== Excerpt provided ==

Elisha’s story begins with oxen, sweat, and the rhythm of plowing—a life so predictable he could map his day by the sway of an animal’s tail. Yet God’s call came not in a grand vision but through a stranger’s cloak thrown over his shoulders. Extraordinary purpose often interrupts ordinary routines when we least expect it. Faithfulness in monotony prepares us for moments when heaven invades our mundane. What looks like disruption is often divine invitation. [06:35]
So Elijah went and found Elisha son of Shaphat plowing a field. There were twelve teams of oxen in the field, and Elisha was plowing with the twelfth team. Elijah went over to him and threw his cloak across his shoulders and then walked away.
(1 Kings 19:19, NLT)
Reflection: Where has your routine become so rigid that you might miss a divine interruption? How can you cultivate awareness for God’s unexpected invitations today?
Elisha didn’t negotiate with Elijah or calculate the cost to his family business. He left twelve teams of oxen mid-furrow—a livelihood literally abandoned in the dust. Immediate obedience often means trusting the gravity of God’s call over the weight of earthly obligations. Faith leaps before it ledger-balances. [14:30]
For we walk by faith, not by sight.
(2 Corinthians 5:7, ESV)
Reflection: What responsibility feels too heavy to release, even if God asked? How might clinging to “practical” duties limit your capacity for radical obedience?
Elisha didn’t store his plow in the barn “just in case”—he burned it. The flames consumed his safety net, leaving only smoke and surrender. True sacrifice means eliminating escape routes. What we preserve “just in case” often becomes the chain keeping us from “what if.” [21:05]
So Elisha returned to his oxen and slaughtered them. He used the wood from the plows to build a fire to roast their flesh. He passed around the meat to the townspeople, and they all ate. Then he went with Elijah as his assistant.
(1 Kings 19:21, NLT)
Reflection: What “plan B” have you quietly preserved? How would burning it free you to fully embrace God’s primary calling?
Twelve oxen teams meant wealth, stability, legacy. Elisha traded it all for a vagabond prophet’s apprenticeship. Significant calling demands insignificant comfort. The plow we white-knuckle often blocks the cross we’re meant to carry. [23:12]
Then Jesus said to his disciples, “If any of you wants to be my follower, you must give up your own way, take up your cross, and follow me. If you try to hang on to your life, you will lose it. But if you give up your life for my sake, you will save it.”
(Matthew 16:24-25, NLT)
Reflection: What part of your life still screams “mine!” rather than “Yours”? Where does self-preservation drown out surrender?
Elisha asked no questions when Elijah’s cloak landed on him. He ran toward the unknown, his “yes” outpacing his “why.” Faith thrives in the gap between command and clarity. Miracles begin where our need for control ends. [15:22]
And Simon answered, “Master, we toiled all night and took nothing! But at your word I will let down the nets.”

===

**Set task 1**.
Reproduce the stretch of the devotional on Elisha from "Elisha didn’t store" through "God’s primary calling?", word for word.
**Set task 2**.
In the devotional on Elisha, what did Elisha use the wood from the plows for?
The lines that follow come from a different source than the devotional on Elisha.

== Data segment ==

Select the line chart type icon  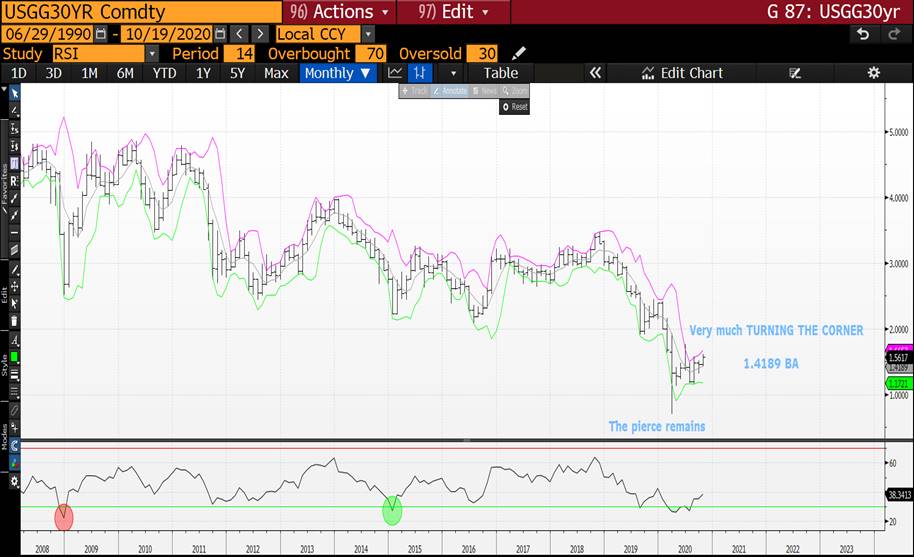[395, 73]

===

**Result 1**.
Elisha didn’t store his plow in the barn “just in case”—he burned it. The flames consumed his safety net, leaving only smoke and surrender. True sacrifice means eliminating escape routes. What we preserve “just in case” often becomes the chain keeping us from “what if.” [21:05]
So Elisha returned to his oxen and slaughtered them. He used the wood from the plows to build a fire to roast their flesh. He passed around the meat to the townspeople, and they all ate. Then he went with Elijah as his assistant.
(1 Kings 19:21, NLT)
Reflection: What “plan B” have you quietly preserved? How would burning it free you to fully embrace God’s primary calling?

**Result 2**.
He built a fire to roast the flesh of the oxen he had slaughtered.